◆ **What is needed**
Every entry needs to be repeated exactly, with nothing left out.

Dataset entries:
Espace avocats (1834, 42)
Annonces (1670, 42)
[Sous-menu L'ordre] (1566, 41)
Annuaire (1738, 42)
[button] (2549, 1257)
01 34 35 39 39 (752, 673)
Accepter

◆ **Exercise solution**
Espace avocats (1834, 42)
Annonces (1670, 42)
[Sous-menu L'ordre] (1566, 41)
Annuaire (1738, 42)
[button] (2549, 1257)
01 34 35 39 39 (752, 673)
Accepter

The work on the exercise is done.